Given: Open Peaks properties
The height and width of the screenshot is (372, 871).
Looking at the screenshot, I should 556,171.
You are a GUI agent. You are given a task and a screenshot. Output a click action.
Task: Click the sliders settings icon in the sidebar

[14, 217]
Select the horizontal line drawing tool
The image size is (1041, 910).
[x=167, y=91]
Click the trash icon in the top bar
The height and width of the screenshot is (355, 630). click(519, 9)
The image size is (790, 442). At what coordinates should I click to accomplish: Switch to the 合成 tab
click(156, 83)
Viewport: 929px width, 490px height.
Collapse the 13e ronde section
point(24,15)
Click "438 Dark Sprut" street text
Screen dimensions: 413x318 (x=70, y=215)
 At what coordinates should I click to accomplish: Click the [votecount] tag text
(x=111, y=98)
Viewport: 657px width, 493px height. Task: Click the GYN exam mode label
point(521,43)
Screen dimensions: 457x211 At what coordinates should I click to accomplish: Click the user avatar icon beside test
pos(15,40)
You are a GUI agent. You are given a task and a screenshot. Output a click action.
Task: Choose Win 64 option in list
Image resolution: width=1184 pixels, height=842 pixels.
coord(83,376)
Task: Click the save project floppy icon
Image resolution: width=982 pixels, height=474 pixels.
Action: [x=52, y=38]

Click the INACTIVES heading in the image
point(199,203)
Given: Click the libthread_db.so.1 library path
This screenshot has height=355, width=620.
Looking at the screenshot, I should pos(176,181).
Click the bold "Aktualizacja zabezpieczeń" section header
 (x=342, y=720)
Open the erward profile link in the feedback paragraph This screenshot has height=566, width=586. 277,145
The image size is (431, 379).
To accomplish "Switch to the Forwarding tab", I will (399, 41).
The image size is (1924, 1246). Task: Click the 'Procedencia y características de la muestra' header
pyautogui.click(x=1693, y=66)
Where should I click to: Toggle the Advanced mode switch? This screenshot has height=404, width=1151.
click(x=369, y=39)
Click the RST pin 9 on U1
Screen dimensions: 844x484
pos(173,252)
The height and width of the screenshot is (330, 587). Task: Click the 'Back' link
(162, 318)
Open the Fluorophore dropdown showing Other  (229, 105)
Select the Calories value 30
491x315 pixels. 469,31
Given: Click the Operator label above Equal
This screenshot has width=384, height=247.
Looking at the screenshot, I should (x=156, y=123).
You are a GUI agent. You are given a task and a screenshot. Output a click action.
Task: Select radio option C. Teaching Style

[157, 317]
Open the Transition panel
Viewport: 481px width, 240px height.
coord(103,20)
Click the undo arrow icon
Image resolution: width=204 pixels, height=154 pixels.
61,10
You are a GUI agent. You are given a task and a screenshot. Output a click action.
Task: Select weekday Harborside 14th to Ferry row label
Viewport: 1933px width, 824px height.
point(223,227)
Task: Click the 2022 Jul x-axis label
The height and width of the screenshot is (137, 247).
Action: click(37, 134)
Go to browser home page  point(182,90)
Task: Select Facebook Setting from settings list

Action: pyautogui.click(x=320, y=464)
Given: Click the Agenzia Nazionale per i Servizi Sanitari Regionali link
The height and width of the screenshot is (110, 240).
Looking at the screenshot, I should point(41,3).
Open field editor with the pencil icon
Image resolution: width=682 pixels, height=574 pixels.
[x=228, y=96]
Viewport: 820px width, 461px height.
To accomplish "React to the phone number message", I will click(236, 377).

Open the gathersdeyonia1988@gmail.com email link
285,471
━━━━━━
Reproduce the records above verbatim, from the line containing "Given: Click the Operator label above Equal" through the line containing "Go to browser", including both of those lines.

Given: Click the Operator label above Equal
This screenshot has width=384, height=247.
Looking at the screenshot, I should (x=156, y=123).
You are a GUI agent. You are given a task and a screenshot. Output a click action.
Task: Select radio option C. Teaching Style

[157, 317]
Open the Transition panel
Viewport: 481px width, 240px height.
coord(103,20)
Click the undo arrow icon
Image resolution: width=204 pixels, height=154 pixels.
61,10
You are a GUI agent. You are given a task and a screenshot. Output a click action.
Task: Select weekday Harborside 14th to Ferry row label
Viewport: 1933px width, 824px height.
point(223,227)
Task: Click the 2022 Jul x-axis label
The height and width of the screenshot is (137, 247).
Action: click(37, 134)
Go to browser home page  point(182,90)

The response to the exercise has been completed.